● Entries provided
⁂

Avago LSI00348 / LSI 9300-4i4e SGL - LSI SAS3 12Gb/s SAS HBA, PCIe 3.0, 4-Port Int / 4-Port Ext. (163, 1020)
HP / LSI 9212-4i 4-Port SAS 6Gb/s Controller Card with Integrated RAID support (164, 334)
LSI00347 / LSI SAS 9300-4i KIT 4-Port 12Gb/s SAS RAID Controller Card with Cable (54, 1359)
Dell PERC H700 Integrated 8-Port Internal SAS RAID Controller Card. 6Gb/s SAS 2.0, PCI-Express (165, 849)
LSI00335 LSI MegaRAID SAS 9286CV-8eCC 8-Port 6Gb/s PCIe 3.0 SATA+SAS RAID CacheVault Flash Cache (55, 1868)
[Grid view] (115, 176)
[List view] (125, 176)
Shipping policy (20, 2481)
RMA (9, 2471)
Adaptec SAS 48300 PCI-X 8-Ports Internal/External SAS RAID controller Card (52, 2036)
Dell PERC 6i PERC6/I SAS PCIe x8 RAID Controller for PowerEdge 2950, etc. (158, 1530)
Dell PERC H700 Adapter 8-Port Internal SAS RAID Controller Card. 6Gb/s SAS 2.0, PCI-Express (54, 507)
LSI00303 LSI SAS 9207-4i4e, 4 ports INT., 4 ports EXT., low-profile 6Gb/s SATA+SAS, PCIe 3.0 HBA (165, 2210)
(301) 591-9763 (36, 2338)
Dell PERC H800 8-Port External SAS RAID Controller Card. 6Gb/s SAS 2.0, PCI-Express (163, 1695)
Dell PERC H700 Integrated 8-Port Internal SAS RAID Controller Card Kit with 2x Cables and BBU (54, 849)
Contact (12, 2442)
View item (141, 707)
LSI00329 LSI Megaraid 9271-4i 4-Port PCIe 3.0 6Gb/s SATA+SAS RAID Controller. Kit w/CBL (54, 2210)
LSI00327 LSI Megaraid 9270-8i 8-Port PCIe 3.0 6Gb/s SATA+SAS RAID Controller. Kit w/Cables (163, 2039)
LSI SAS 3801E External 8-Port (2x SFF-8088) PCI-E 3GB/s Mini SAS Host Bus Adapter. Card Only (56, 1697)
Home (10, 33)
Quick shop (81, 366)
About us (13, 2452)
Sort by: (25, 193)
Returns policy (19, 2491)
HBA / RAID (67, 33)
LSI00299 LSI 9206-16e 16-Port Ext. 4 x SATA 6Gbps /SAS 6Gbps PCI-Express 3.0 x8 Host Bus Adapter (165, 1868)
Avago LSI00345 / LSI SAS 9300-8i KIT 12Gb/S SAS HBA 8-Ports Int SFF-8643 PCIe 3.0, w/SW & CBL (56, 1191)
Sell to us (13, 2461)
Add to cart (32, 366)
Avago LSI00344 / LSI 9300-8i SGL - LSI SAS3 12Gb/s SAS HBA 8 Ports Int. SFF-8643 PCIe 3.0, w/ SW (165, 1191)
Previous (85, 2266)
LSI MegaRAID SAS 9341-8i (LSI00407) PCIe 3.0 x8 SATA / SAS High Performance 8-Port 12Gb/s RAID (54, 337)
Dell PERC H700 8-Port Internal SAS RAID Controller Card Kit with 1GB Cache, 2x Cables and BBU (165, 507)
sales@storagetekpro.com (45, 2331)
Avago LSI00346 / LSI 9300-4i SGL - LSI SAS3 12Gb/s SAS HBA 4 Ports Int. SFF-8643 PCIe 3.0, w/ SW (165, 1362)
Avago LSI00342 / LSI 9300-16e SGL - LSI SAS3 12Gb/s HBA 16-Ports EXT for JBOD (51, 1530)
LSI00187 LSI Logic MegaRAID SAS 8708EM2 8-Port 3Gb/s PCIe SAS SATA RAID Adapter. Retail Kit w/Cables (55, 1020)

⁂

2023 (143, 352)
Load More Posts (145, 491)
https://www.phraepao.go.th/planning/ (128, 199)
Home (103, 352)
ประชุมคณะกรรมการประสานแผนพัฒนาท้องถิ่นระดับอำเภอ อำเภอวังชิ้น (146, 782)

⁂

● Directions for this task
The answer is the run of lines above from the line containing "LSI00303 LSI SAS" through the line containing "LSI00187 LSI Logic", copied exactly and alone.

● Output for this task
LSI00303 LSI SAS 9207-4i4e, 4 ports INT., 4 ports EXT., low-profile 6Gb/s SATA+SAS, PCIe 3.0 HBA (165, 2210)
(301) 591-9763 (36, 2338)
Dell PERC H800 8-Port External SAS RAID Controller Card. 6Gb/s SAS 2.0, PCI-Express (163, 1695)
Dell PERC H700 Integrated 8-Port Internal SAS RAID Controller Card Kit with 2x Cables and BBU (54, 849)
Contact (12, 2442)
View item (141, 707)
LSI00329 LSI Megaraid 9271-4i 4-Port PCIe 3.0 6Gb/s SATA+SAS RAID Controller. Kit w/CBL (54, 2210)
LSI00327 LSI Megaraid 9270-8i 8-Port PCIe 3.0 6Gb/s SATA+SAS RAID Controller. Kit w/Cables (163, 2039)
LSI SAS 3801E External 8-Port (2x SFF-8088) PCI-E 3GB/s Mini SAS Host Bus Adapter. Card Only (56, 1697)
Home (10, 33)
Quick shop (81, 366)
About us (13, 2452)
Sort by: (25, 193)
Returns policy (19, 2491)
HBA / RAID (67, 33)
LSI00299 LSI 9206-16e 16-Port Ext. 4 x SATA 6Gbps /SAS 6Gbps PCI-Express 3.0 x8 Host Bus Adapter (165, 1868)
Avago LSI00345 / LSI SAS 9300-8i KIT 12Gb/S SAS HBA 8-Ports Int SFF-8643 PCIe 3.0, w/SW & CBL (56, 1191)
Sell to us (13, 2461)
Add to cart (32, 366)
Avago LSI00344 / LSI 9300-8i SGL - LSI SAS3 12Gb/s SAS HBA 8 Ports Int. SFF-8643 PCIe 3.0, w/ SW (165, 1191)
Previous (85, 2266)
LSI MegaRAID SAS 9341-8i (LSI00407) PCIe 3.0 x8 SATA / SAS High Performance 8-Port 12Gb/s RAID (54, 337)
Dell PERC H700 8-Port Internal SAS RAID Controller Card Kit with 1GB Cache, 2x Cables and BBU (165, 507)
sales@storagetekpro.com (45, 2331)
Avago LSI00346 / LSI 9300-4i SGL - LSI SAS3 12Gb/s SAS HBA 4 Ports Int. SFF-8643 PCIe 3.0, w/ SW (165, 1362)
Avago LSI00342 / LSI 9300-16e SGL - LSI SAS3 12Gb/s HBA 16-Ports EXT for JBOD (51, 1530)
LSI00187 LSI Logic MegaRAID SAS 8708EM2 8-Port 3Gb/s PCIe SAS SATA RAID Adapter. Retail Kit w/Cables (55, 1020)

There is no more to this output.